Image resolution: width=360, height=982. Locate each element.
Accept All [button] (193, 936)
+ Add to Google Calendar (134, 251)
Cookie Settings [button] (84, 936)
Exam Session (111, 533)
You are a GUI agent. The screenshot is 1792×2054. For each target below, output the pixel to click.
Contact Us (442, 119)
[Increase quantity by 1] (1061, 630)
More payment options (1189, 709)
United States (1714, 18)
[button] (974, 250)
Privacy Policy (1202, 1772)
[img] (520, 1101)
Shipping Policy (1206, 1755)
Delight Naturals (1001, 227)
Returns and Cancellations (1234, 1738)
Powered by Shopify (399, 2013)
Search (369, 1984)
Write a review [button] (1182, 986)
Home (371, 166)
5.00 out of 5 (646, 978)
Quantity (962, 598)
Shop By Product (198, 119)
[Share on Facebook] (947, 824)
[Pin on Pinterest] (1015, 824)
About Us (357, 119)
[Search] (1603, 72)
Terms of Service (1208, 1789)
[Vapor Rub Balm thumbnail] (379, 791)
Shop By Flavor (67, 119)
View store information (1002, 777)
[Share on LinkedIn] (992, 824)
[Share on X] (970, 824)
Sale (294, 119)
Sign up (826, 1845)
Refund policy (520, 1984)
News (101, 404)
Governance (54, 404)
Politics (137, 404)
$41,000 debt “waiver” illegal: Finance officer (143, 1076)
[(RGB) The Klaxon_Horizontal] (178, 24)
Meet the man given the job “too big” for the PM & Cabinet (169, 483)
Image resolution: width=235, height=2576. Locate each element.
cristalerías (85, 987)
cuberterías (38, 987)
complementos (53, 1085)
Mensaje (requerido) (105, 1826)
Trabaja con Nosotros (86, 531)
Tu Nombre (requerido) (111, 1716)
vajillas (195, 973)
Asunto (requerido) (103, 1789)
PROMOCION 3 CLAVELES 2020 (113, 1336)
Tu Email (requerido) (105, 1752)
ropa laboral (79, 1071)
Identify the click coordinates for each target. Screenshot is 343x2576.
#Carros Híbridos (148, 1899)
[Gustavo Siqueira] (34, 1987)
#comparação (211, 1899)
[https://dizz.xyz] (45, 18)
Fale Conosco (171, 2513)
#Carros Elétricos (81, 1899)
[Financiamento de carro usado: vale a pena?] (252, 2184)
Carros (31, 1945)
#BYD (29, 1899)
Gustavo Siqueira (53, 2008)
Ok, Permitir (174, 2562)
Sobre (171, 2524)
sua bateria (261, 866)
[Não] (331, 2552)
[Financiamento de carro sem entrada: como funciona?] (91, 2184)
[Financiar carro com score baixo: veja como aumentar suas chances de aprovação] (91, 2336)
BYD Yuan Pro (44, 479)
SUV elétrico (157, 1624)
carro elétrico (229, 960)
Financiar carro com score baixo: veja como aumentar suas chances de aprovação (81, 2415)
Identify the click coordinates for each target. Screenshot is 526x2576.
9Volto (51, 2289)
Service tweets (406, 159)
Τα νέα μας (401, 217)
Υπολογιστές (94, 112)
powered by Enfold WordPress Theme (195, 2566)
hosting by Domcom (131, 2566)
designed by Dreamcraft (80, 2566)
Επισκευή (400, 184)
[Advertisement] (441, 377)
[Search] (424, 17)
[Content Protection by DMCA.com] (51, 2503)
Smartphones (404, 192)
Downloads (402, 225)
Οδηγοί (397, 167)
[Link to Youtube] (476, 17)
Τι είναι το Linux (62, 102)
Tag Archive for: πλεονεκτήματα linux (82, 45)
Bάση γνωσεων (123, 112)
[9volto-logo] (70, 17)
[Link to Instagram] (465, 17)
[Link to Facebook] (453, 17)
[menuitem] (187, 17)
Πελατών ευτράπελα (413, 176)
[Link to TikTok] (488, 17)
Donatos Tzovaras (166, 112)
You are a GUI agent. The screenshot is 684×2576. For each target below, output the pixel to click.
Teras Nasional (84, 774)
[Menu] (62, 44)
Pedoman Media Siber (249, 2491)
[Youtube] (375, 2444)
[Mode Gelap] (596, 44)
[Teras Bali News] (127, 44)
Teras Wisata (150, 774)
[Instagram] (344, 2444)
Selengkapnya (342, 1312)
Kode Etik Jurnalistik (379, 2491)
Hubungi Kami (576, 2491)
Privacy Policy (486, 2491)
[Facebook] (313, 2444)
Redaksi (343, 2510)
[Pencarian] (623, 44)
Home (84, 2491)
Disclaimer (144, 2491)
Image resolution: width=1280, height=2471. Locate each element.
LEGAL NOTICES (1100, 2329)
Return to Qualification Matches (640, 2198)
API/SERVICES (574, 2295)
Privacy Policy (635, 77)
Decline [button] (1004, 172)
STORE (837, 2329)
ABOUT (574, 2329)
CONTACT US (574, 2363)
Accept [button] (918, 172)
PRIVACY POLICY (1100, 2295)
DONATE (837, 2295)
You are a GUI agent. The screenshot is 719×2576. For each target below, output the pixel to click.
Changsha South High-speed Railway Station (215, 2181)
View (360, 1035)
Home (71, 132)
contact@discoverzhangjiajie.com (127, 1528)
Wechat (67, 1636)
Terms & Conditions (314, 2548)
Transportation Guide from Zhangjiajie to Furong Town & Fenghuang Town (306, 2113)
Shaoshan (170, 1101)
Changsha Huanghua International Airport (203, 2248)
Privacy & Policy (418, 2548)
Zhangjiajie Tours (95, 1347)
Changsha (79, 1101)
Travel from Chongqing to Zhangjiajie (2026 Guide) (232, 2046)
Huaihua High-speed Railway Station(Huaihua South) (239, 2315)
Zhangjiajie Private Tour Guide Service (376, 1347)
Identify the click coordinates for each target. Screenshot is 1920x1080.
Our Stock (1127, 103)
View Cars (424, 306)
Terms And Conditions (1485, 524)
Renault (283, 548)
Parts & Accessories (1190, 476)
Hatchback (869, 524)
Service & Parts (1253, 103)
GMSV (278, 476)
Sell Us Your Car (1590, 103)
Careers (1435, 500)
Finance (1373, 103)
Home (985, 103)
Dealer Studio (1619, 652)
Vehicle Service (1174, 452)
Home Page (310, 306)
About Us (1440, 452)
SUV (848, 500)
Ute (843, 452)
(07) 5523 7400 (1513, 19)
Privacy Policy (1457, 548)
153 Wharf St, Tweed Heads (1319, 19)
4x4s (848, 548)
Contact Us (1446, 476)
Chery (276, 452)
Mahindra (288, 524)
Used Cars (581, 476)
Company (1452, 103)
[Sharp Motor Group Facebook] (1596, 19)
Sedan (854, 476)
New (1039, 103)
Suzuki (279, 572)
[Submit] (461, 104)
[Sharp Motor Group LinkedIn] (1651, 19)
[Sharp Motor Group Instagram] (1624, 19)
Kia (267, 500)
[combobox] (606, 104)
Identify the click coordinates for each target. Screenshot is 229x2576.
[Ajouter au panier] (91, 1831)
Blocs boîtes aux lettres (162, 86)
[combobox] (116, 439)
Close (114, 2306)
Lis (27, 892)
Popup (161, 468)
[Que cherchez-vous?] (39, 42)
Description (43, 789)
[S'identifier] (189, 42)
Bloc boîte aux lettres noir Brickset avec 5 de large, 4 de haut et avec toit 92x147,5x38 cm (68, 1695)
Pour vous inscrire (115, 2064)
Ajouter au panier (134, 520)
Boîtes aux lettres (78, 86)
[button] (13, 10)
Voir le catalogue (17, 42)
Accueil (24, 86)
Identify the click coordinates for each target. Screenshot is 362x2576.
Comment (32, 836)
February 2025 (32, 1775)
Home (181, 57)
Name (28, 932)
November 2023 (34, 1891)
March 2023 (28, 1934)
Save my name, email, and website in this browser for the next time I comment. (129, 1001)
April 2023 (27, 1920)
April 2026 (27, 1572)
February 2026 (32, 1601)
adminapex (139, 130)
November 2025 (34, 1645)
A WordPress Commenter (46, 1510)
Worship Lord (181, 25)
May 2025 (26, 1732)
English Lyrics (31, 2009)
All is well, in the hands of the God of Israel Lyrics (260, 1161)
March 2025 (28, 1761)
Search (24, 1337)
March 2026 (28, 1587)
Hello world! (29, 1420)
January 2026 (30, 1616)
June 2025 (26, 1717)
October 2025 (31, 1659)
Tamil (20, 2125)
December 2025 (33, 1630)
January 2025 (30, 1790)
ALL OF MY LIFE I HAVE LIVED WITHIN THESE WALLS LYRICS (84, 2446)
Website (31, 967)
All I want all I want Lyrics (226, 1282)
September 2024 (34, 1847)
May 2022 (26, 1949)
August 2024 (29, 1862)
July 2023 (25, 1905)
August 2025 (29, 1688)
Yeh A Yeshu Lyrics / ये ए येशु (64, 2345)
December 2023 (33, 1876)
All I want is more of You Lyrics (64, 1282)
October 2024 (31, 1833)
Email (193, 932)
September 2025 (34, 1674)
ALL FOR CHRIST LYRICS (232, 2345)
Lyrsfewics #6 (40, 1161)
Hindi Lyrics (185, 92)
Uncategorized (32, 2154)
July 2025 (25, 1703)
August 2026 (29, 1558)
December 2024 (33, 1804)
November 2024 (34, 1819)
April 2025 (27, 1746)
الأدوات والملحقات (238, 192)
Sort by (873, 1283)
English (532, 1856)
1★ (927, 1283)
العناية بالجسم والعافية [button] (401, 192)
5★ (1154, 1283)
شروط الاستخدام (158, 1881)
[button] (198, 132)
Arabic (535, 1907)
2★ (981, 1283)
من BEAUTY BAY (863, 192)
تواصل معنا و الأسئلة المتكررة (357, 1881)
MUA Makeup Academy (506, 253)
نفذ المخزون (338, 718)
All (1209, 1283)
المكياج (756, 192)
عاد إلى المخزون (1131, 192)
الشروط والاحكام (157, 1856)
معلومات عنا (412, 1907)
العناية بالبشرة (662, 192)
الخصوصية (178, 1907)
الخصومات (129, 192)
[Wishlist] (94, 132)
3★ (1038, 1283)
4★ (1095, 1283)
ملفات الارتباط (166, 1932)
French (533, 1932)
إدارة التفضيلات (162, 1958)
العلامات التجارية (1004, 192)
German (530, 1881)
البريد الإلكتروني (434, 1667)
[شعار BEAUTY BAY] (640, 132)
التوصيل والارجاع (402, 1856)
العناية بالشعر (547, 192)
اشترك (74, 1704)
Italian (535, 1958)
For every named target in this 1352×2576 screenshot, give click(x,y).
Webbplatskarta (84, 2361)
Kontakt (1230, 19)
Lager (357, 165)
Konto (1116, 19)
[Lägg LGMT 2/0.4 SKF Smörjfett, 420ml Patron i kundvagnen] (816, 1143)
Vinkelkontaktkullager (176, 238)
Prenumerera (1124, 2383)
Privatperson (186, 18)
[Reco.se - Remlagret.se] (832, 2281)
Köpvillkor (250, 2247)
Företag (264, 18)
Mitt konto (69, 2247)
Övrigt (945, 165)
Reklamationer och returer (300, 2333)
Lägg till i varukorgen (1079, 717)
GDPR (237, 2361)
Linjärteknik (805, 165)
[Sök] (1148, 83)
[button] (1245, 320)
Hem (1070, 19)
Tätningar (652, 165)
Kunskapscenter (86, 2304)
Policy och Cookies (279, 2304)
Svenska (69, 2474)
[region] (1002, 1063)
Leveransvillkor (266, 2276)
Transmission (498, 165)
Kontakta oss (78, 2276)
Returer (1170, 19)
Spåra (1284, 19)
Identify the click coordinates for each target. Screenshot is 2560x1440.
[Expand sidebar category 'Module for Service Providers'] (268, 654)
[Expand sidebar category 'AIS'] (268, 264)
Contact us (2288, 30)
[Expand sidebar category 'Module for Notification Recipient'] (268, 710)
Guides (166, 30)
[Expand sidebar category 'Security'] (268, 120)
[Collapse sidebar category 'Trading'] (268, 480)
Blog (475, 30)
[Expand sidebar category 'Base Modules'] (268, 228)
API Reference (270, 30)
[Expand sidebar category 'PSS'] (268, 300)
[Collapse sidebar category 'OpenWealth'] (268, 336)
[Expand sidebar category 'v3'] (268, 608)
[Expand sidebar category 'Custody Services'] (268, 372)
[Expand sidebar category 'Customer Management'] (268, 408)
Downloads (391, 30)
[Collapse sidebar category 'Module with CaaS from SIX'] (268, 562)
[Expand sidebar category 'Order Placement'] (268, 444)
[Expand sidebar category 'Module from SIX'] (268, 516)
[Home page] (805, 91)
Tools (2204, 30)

[ABOUT THIS EXERCISE]: Starting at the line above that contains "August 2026 (29, 1558)", write out each line exactly until the line that contains "MUA Makeup Academy (506, 253)" has been written, and stop there.

[ANSWER FOR THIS EXERCISE]:
August 2026 (29, 1558)
December 2024 (33, 1804)
November 2024 (34, 1819)
April 2025 (27, 1746)
الأدوات والملحقات (238, 192)
Sort by (873, 1283)
English (532, 1856)
1★ (927, 1283)
العناية بالجسم والعافية [button] (401, 192)
5★ (1154, 1283)
شروط الاستخدام (158, 1881)
[button] (198, 132)
Arabic (535, 1907)
2★ (981, 1283)
من BEAUTY BAY (863, 192)
تواصل معنا و الأسئلة المتكررة (357, 1881)
MUA Makeup Academy (506, 253)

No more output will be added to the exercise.